(Text excerpt)

Likarion Wainaina (R) director of 'Supa Modo' with Sam Psenson at premiere of the film at Nairobi Film Festival
By Margaretta wa Gacheru (posted 3 April 2018)
It’s official! There’s no longer any doubt that the Kenyan
film industry is on the move. Leave alone the Kalasha International TV and Film
Market which took place last weekend. What matters is that Kenyans are actually
making films. And while film sales are critical too, what is primary is
creating masterful movies to sell!
That process was confirmed all last week when the Nairobi
Film Festival premiered four Kenya-made movies. Two were world premieres,
namely ‘New Moon’ by Philippa Ndisi-Hermann and ‘Disconnect’ by Tosh Gitonga;
while, the other two had been launched elsewhere before they came back to Kenya.
One was Likarion Wainaina’s ‘Supa Modo’ which just won the 2018
Berlin Biennale award before returning home for its Kenyan premiere at Prestige
Plaza. The other was ‘Silas’, an amazing documentary codirected by Hawa Essuman,
who’s best known for directing ‘Soul Boy’ back in 2010.
‘Watu Wote’, the film nominated for an Academy award this
year, was also screened at the Festival, which was organized for a second time
this year by Sheba Hirst, founder-CEO of Rainmaker Ltd. (which runs The
Elephant with her husband Eric Wainaina) and Mbithi Masya who won accolades last
year for directing “Kati Kati”.

(End Text excerpt)
(Supplied information)

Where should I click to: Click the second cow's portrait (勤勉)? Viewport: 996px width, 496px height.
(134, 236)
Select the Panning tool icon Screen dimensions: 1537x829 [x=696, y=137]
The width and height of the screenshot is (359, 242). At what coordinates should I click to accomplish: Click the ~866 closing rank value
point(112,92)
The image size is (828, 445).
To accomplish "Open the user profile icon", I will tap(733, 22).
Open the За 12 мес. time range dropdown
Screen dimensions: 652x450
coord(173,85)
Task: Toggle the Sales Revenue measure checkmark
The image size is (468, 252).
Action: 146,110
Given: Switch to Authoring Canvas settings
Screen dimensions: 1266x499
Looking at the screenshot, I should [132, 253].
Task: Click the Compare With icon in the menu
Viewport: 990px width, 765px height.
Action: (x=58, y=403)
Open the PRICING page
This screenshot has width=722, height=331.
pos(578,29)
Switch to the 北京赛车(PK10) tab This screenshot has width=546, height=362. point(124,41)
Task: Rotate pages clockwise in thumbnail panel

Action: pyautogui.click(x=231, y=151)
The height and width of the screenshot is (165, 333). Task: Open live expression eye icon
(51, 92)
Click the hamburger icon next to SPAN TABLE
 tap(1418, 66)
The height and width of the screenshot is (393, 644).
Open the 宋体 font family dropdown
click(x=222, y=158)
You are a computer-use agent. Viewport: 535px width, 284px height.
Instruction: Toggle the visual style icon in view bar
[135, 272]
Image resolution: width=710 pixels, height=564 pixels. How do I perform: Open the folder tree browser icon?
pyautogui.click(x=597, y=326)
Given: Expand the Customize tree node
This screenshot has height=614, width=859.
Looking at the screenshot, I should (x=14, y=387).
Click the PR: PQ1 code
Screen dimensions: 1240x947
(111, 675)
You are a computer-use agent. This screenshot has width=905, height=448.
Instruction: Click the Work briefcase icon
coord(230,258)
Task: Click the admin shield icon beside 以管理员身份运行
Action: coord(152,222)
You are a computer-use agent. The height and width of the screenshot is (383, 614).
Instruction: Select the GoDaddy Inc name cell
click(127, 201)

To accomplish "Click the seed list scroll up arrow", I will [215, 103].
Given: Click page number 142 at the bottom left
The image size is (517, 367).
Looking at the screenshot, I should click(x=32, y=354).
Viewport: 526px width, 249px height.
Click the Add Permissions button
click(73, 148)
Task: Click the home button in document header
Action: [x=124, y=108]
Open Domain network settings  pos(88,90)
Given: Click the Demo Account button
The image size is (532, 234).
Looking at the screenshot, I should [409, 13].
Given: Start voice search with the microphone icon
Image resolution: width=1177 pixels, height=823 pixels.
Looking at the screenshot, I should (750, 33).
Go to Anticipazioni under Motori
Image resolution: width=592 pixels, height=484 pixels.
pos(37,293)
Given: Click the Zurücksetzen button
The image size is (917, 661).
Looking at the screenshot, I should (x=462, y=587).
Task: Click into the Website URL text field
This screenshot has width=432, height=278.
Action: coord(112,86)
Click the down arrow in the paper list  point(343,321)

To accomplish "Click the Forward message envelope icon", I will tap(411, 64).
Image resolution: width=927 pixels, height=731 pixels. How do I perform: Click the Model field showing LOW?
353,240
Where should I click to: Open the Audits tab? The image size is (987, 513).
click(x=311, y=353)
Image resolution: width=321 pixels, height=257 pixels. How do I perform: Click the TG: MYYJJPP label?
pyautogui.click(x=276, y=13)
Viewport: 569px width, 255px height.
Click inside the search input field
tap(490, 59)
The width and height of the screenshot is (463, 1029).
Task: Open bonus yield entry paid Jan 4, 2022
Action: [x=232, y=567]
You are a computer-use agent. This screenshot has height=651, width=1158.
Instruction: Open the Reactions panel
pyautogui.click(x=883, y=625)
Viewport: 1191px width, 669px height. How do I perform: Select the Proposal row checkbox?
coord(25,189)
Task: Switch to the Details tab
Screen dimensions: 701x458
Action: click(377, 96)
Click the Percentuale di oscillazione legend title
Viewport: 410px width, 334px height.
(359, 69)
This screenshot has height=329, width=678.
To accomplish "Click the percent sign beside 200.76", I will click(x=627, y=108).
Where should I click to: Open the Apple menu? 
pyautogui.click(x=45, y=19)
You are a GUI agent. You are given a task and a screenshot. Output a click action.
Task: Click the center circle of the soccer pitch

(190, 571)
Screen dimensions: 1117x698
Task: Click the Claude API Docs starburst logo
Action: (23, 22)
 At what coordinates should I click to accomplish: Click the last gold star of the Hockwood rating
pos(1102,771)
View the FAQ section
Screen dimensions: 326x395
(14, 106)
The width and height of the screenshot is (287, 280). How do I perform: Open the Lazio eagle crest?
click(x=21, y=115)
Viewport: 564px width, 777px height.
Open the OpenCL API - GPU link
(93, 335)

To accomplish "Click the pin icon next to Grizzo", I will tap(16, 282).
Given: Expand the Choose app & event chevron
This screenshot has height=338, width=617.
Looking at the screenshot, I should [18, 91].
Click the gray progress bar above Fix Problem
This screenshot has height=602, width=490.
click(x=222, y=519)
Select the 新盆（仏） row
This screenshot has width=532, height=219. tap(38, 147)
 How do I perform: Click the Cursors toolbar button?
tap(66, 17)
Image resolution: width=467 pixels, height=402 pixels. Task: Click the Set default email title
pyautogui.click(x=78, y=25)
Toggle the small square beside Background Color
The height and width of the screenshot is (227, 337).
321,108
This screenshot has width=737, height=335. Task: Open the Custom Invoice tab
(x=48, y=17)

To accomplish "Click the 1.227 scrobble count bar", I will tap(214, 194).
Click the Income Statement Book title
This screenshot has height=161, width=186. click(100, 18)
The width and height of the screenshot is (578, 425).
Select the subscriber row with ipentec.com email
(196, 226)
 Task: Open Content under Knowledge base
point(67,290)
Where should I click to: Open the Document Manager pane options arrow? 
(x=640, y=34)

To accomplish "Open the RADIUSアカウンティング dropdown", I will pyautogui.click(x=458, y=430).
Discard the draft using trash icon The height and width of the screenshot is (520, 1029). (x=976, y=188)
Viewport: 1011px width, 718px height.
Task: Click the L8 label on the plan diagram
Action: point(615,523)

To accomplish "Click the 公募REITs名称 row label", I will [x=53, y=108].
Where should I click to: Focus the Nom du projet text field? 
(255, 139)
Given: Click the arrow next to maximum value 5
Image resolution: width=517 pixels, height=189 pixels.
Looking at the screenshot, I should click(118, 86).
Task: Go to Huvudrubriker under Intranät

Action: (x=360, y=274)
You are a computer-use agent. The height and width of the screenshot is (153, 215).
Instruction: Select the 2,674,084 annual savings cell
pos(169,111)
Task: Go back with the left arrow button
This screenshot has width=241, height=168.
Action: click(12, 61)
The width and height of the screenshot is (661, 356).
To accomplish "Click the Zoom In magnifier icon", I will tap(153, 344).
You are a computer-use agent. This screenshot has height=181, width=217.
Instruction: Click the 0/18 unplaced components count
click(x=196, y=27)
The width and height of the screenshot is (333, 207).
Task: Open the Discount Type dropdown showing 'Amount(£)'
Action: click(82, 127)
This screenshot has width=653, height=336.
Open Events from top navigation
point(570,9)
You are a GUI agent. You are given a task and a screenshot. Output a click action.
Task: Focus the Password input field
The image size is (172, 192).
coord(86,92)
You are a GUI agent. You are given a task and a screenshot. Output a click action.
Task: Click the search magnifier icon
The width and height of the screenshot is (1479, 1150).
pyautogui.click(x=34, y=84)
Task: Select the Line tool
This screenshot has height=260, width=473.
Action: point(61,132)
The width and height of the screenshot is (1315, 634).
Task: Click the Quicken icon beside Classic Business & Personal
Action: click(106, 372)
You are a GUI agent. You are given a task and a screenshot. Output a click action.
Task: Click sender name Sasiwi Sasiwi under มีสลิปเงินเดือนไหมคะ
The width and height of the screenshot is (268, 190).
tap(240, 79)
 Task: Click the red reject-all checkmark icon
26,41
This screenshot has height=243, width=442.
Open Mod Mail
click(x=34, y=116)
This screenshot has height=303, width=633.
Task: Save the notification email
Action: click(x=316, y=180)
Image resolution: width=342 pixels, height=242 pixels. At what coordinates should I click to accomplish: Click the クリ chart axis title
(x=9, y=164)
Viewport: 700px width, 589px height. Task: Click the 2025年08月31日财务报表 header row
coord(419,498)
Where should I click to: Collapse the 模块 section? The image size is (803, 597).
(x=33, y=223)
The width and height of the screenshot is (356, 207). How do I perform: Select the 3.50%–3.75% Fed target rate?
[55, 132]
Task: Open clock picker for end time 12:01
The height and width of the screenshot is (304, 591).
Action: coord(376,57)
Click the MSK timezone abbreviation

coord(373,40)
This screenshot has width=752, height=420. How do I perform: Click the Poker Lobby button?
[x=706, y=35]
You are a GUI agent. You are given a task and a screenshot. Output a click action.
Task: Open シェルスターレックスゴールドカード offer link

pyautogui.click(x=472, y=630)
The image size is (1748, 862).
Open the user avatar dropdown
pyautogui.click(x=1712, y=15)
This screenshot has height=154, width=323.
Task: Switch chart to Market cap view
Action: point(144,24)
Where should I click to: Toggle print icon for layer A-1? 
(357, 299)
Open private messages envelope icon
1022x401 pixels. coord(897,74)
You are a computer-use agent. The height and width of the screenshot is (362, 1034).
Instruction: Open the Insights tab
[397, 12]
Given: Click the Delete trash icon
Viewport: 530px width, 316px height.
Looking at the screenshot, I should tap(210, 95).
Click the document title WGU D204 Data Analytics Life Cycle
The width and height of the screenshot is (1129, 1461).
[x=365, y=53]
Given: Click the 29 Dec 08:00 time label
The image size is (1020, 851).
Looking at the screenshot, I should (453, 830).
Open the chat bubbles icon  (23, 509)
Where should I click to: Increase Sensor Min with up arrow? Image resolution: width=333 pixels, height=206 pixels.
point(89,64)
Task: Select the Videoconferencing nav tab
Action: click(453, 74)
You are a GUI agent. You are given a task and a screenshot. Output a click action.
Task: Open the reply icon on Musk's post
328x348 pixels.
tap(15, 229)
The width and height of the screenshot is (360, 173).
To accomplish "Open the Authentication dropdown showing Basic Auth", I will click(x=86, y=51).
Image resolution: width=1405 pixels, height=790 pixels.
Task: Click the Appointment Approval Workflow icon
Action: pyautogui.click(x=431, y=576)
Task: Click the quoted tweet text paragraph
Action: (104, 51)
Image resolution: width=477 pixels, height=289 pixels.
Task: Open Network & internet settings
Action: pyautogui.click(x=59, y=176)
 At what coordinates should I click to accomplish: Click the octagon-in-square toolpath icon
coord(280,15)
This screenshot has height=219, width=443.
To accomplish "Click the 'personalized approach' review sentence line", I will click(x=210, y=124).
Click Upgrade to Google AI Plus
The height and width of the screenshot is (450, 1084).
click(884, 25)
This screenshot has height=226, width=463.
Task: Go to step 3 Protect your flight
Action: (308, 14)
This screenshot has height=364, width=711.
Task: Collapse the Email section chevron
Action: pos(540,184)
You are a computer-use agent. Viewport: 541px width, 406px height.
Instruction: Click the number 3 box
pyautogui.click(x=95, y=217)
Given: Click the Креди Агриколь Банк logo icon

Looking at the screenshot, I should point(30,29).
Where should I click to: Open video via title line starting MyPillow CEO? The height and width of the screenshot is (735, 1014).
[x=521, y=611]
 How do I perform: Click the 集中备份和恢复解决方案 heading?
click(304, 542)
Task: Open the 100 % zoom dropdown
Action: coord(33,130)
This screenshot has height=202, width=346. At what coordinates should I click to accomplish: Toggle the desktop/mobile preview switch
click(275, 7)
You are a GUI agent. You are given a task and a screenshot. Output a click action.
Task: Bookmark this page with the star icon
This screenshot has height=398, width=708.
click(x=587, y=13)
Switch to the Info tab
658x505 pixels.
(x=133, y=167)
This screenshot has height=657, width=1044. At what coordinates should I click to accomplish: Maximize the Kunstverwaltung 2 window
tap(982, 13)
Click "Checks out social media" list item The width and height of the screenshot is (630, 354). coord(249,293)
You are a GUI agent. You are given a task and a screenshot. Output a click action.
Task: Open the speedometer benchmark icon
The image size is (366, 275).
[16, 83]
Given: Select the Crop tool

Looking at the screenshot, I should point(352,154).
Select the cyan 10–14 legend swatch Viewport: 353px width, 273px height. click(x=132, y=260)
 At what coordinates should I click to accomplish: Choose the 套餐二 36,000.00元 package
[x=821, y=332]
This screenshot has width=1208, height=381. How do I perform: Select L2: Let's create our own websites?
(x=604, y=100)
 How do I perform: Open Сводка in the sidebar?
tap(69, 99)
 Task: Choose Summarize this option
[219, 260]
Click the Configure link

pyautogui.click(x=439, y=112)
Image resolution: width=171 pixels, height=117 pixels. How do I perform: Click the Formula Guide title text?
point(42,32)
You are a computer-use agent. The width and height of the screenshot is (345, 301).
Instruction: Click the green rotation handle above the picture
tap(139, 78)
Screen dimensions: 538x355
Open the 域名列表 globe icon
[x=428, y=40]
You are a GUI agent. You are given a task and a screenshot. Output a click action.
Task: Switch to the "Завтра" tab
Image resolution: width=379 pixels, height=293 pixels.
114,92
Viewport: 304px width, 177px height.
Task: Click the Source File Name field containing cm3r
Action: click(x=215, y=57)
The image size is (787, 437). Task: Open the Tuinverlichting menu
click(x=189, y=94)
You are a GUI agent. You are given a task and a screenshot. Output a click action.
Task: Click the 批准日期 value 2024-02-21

(End Supplied information)

◆ List of tasks ◆
**1)** Decide whether each statement agrees with the Nairobi Film Festival article, answering yes or no and quoting the words that settle it: (a) 'New Moon' had its world premiere at the festival; (b) 'Supa Modo' had its Kenyan premiere at Prestige Plaza; (c) Hawa Essuman directed 'Kati Kati'.
**2)** List every film title named in the Nairobi Film Festival article.
The listing comes from a separate source unrelated to the Nairobi Film Festival article.

◆ Task-by-task outputs ◆
**1)**
(a) Yes: "Two were world premieres, namely ‘New Moon’ by Philippa Ndisi-Hermann and ‘Disconnect’ by Tosh Gitonga"
(b) Yes: "before returning home for its Kenyan premiere at Prestige Plaza"
(c) No: "Mbithi Masya who won accolades last year for directing “Kati Kati”"

**2)**
- Supa Modo
- New Moon
- Disconnect
- Silas
- Soul Boy
- Watu Wote
- Kati Kati